This ECG was obtained from a 24-year-old man who was seen in the Emergency Department for chest pain that was determined to be non-cardiac in origin. He had a fever and cough, with pain on inspiration. His vital signs were within normal range, and he appeared well-perfused. There was no complaint of dizziness or syncope.
So, what does his ECG show? The ECG should be interpreted in the context of the age and presentation of the patient. He is young, and has been healthy all his life. He is lean and reasonably fit.
The rhythm: the rate is 81 bpm, and the rhythm is regular. His P waves are upright in Leads I and II, and they are followed by QRS complexes. The rhythm is NORMAL SINUS RHYTHM.
Intervals: The PR interval is 137 ms (.137 seconds), and his QRS duration is 91 ms (0.9 seconds). His QTc is 404 ms. All are within normal range.

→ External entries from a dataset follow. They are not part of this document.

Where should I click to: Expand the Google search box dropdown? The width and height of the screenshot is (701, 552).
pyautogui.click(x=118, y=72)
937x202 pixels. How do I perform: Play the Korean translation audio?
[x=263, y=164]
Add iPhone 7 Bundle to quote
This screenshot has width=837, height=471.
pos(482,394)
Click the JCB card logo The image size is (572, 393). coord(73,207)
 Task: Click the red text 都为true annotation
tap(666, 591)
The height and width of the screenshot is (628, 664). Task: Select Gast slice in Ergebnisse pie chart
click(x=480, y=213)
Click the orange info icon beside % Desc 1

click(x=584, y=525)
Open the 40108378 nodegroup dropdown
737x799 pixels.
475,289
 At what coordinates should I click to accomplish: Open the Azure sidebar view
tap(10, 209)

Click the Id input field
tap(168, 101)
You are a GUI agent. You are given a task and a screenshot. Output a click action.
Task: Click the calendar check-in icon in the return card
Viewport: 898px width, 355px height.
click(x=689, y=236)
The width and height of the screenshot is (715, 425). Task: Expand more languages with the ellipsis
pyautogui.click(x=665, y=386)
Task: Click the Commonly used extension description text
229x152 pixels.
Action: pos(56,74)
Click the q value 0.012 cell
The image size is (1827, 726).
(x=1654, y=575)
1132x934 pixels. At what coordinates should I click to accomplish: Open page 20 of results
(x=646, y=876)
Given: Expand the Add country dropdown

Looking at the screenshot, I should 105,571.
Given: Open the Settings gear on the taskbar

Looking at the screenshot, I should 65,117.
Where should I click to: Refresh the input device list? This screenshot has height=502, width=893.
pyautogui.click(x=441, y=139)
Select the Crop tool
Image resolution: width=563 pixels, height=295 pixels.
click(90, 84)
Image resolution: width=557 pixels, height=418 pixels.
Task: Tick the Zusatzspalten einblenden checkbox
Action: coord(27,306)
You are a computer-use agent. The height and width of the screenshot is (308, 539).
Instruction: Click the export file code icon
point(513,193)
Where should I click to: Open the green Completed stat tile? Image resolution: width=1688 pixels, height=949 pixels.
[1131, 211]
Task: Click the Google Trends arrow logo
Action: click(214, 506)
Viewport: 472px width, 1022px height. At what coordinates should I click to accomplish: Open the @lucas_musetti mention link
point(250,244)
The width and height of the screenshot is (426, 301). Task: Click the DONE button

QRS frontal plane axis: Normal axis, at around 30 degrees. Lead II has the tallest QRS of the limb leads, which is an indication of axis in the normal range. When the electrical axis travels towards Lead II, we can expect Lead aVL to be small, or even biphasic.
R wave progression: There is normal R wave progression in the chest leads, with V1 having an rS pattern (mostly negative) and V6 having an Rs pattern – nearly 100% upright. Leads V2 through V5 progress from negative to positive in an orderly fashion, with the transition occurring in V3.
ST segments and T waves: There are very slight J point elevations in Leads I and aVL – almost unnoticeable. There are equally unimpressive ST depressions in Lead III. The shape of the ST segments is almost uniformly concave upward, or “smiling”, with Leads aVR, III, and V1 the only exceptions. There are very tiny U waves noticeable in Leads V2 and V3. There are T WAVE INVERSIONS in Leads III and V1 (right-sided leads), and of course, in aVR, which is a right-sided and superior lead. aVR should look like an upside-down mirror image of a combination of Leads I and II.
Interpretation: Young people - children, adolescents, and young adults – often have ECG features that would be concerning in older people, especially in those with cardiac symptoms. It is important to know what ECG findings might be seen as normal variants in young people. In this patient, the findings that might appear abnormal at first glance, but are normal variants, are:
* U waves
* T wave inversions in Leads III and V1.
* Slight ST elevation, or sometimes depression, in some leads. In young men, especially, ST elevation can even be pronounced without signifying cardiac injury. To read an interesting discussion on Early Repolarization Syndrome, click HERE.
There are many other findings you may see in young people, though not in this one:
* P wave changes such as bifid P waves in Lead II.
* Irregular rhythm – “sinus arrhythmia”.
* Tall voltages in left-sided chest leads. “LVH without the strain”.
* Incomplete and complete right bundle branch block.
This is a good ECG to use to remind your students to look at the whole picture – with patient presentation being very important!